Unfortunately, you can’t always win, and you won’t always win. Sometimes you lose, and you need to be able to lose with grace. There’s a kind of sportsmanship that I’ve always aspired to. Watch Andrew Luck getting sacked. He played quarterback for the Indianapolis Colts, and regularly congratulated opposing players after they sacked him. He doesn’t even wait until he’s off the ground. 300 pounds of defensive lineman laying on top of him, Luck slaps him on the helmet and says, “ooh, nice hit, man!” or “Way to get after it!” He even calls out the other players by name, “Good tackle, Bruce!”

That’s an extreme, but I think there’s real power in that example. Not only is it kind, but it’s as if he’s unaffected but the setback. That’s part of what I find so appealing about the behavior, it says, “I may have lost today, but I remain confident about my chances tomorrow.”

Unfortunately, I haven’t always shown that kind of grace. I once broke my own ankle with a tennis racquet. I was frustrated with my partner in mixed doubles and aiming to emphatically knock clay off my shoe, but still, I had to cover my face after I typed that. That was 20 years ago, and I like to think I’ve matured, but that temper still pops up.

Here’s how I deal. First, congratulate the winner. Great game, good win, nice job. That kind of stuff, but be sincere. Second, you might be tempted to blame someone or something for your loss. Don’t. Nobody wants to hear why you shouldn’t have lost or how you were robbed. Not only is that a weak attempt to discredit someone else’s win, but it makes you sound like a brat.
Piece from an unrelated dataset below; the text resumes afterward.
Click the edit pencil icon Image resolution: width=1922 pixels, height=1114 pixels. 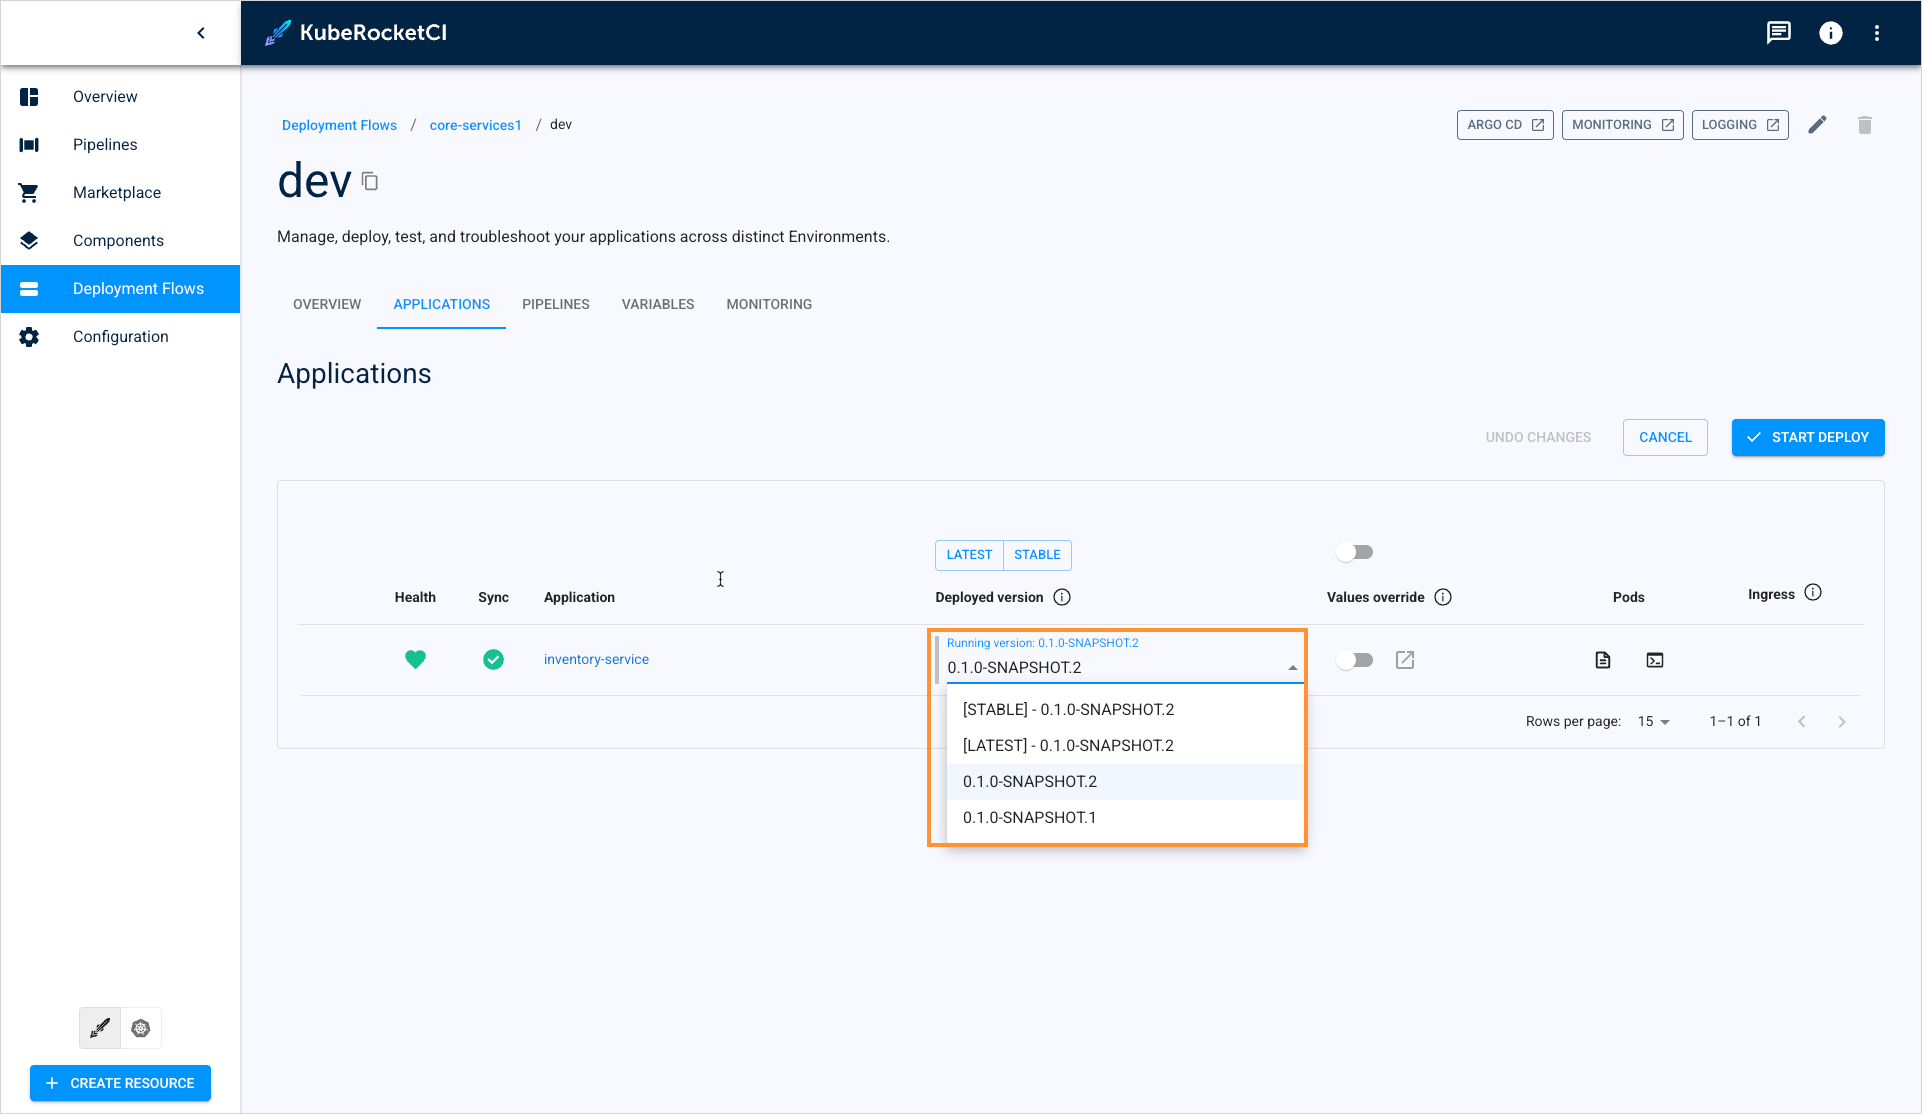pyautogui.click(x=1817, y=125)
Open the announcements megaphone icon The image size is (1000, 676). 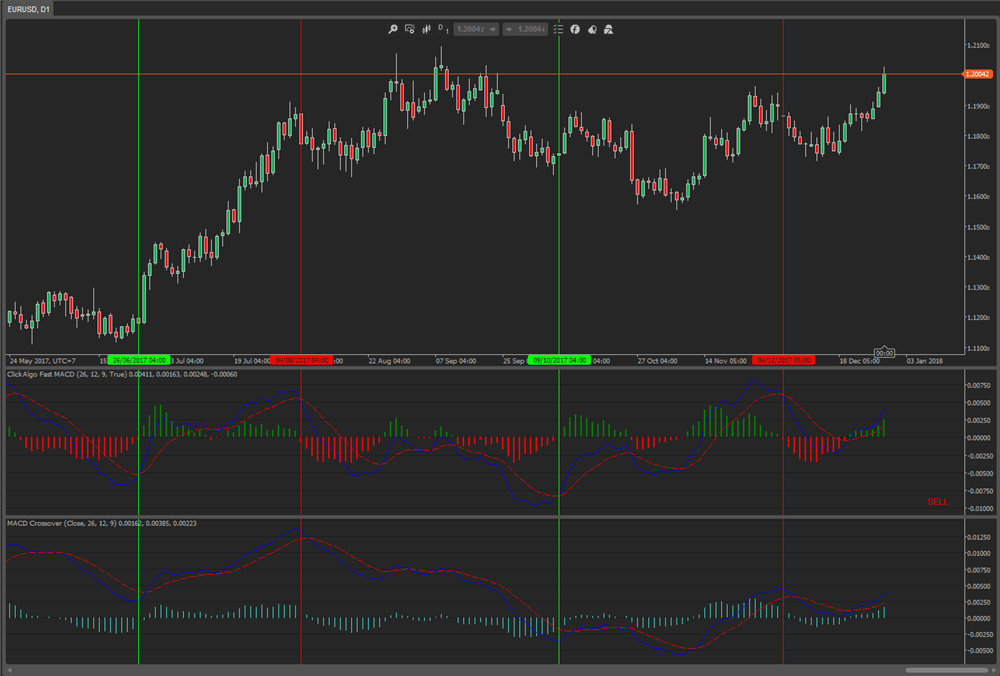tap(591, 29)
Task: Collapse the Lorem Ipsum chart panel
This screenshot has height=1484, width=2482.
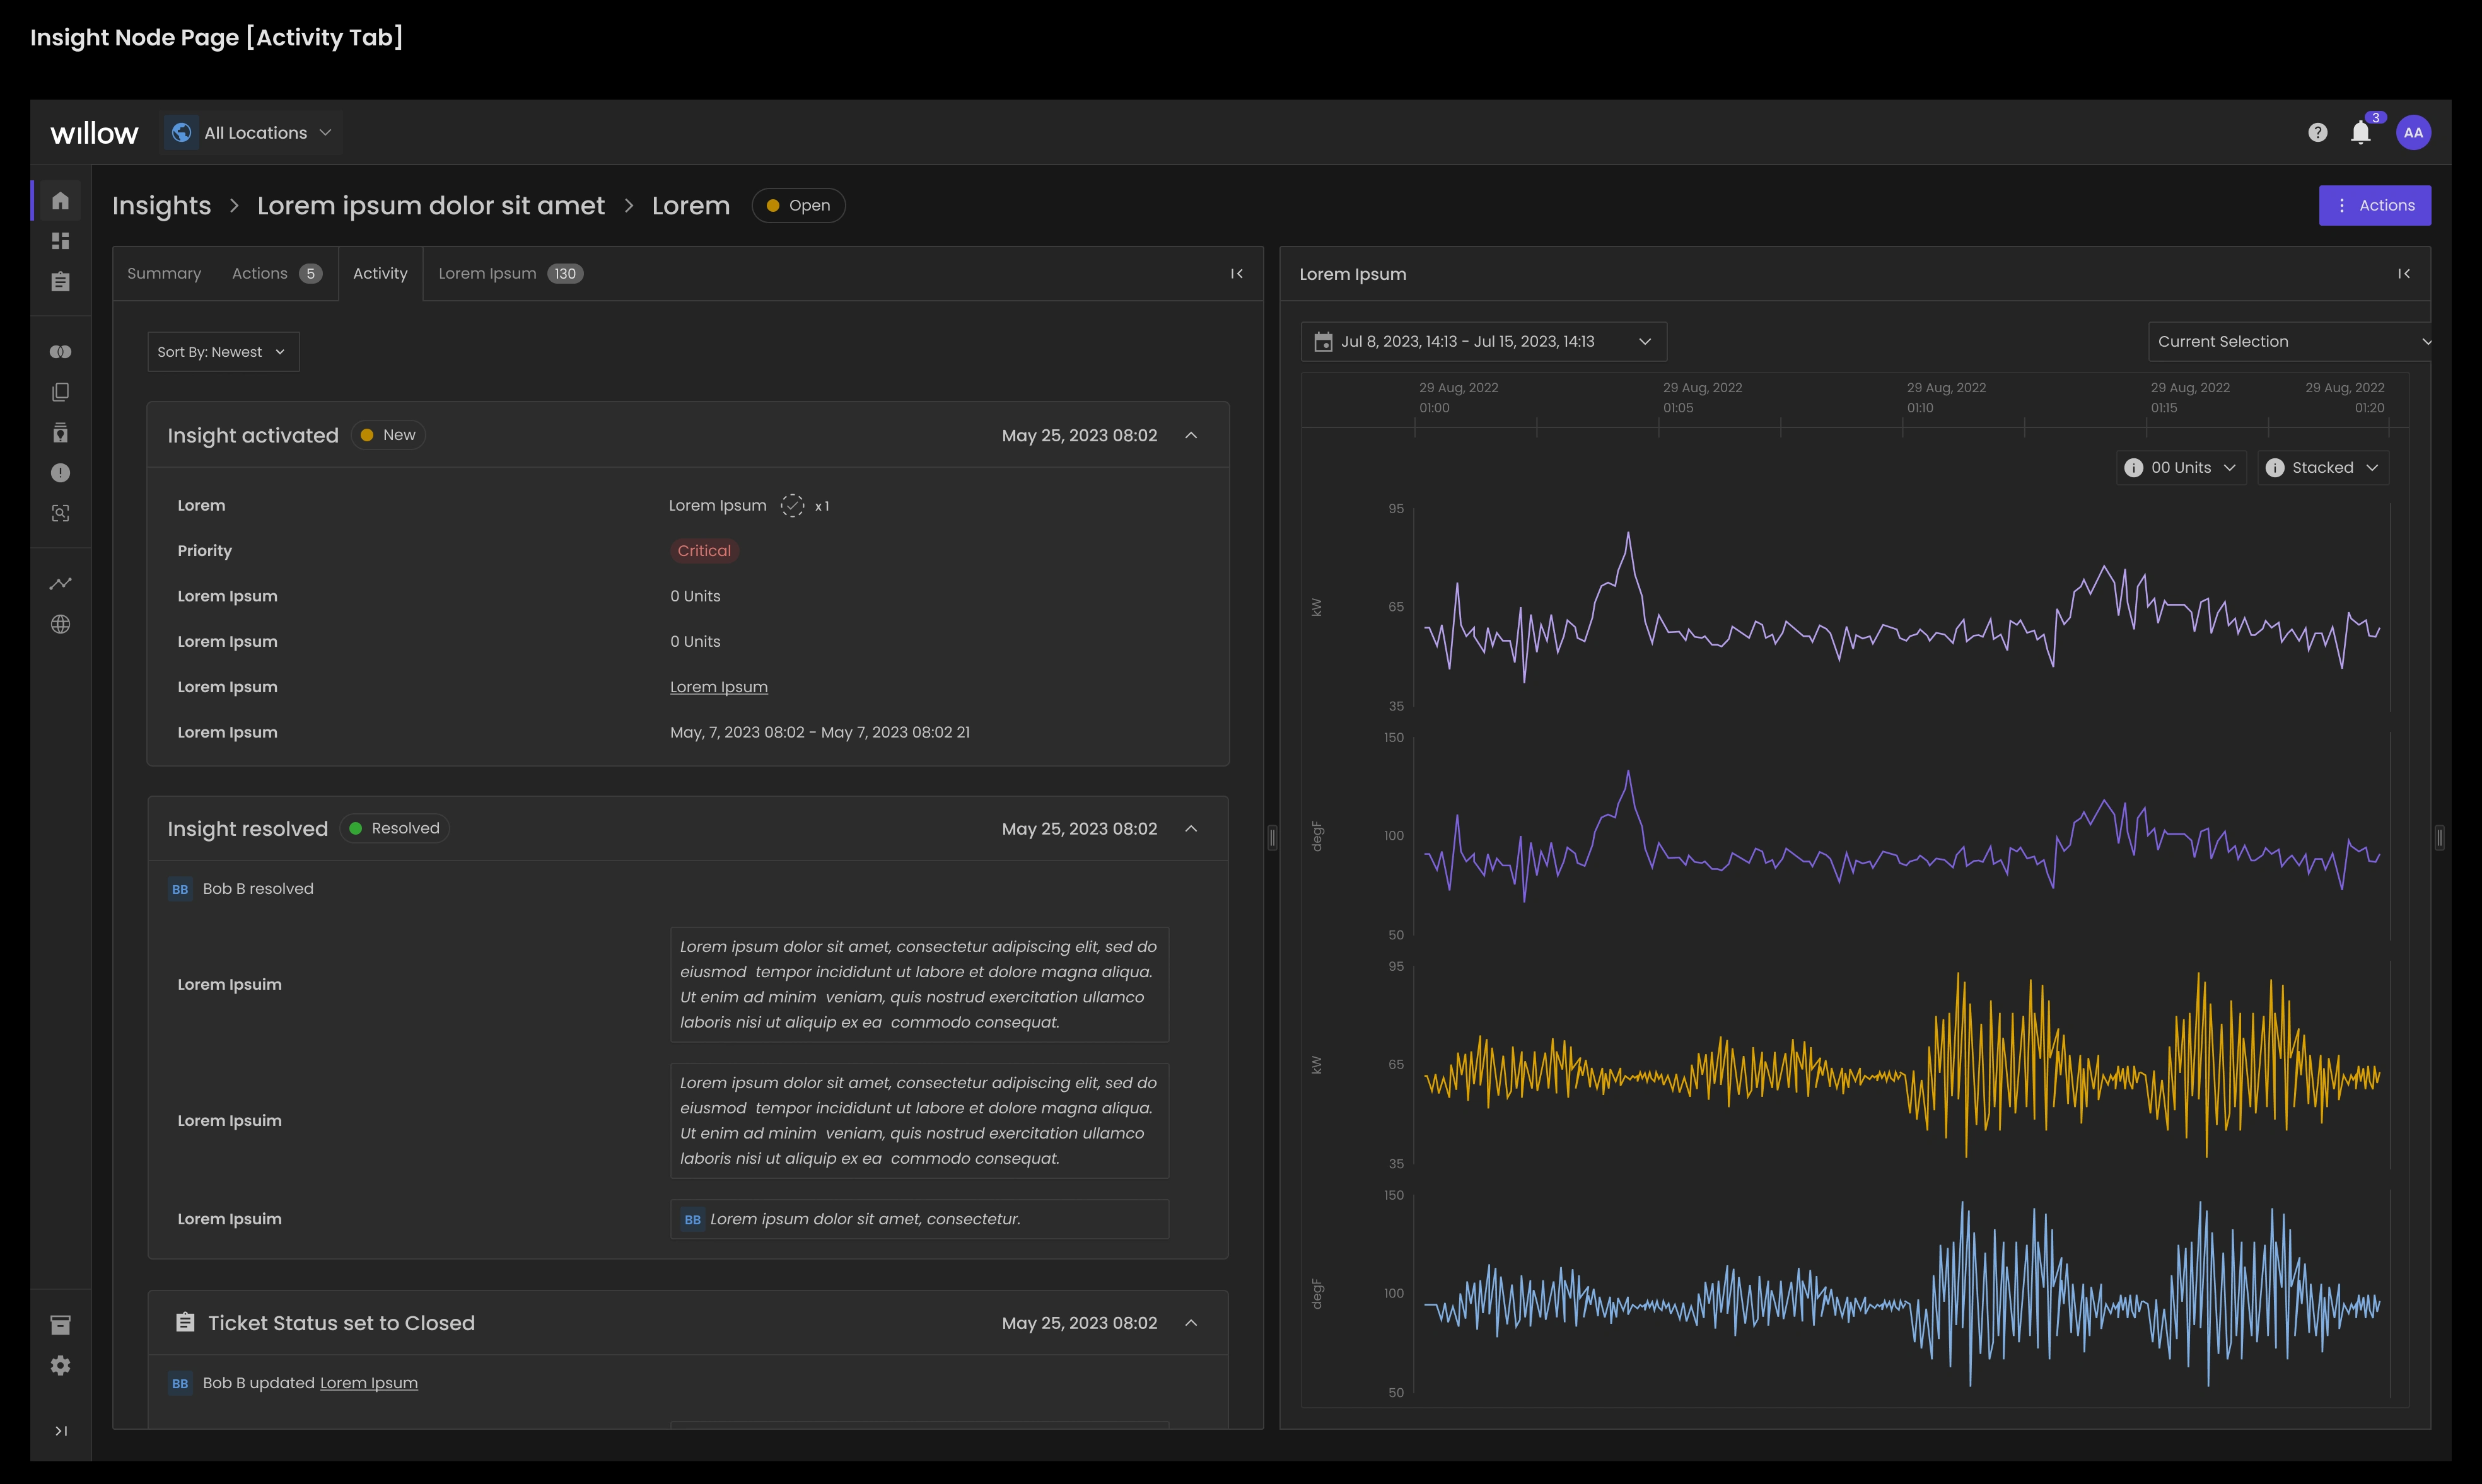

Third, go feel your feelings. Losing hurts, and I don’t expect you to be okay with it. You can feel angry, sad, and dejected, but rather than emotionally castrating yourself and denying that pain, you’re better off embracing it, dealing with it, and finding an outlet for those emotions. You might need to grieve for a minute. That’s okay. Once you have, that pain makes great motivational fodder. Pour it into your preparation for the next challenge. Just try not to break anything, and if you have to break something, make it something cheap.

One last thing. Your Mom and I will feel your wins and losses too. If you need someone to help celebrate a win or suffer through a loss, your two biggest fans are always ready to go.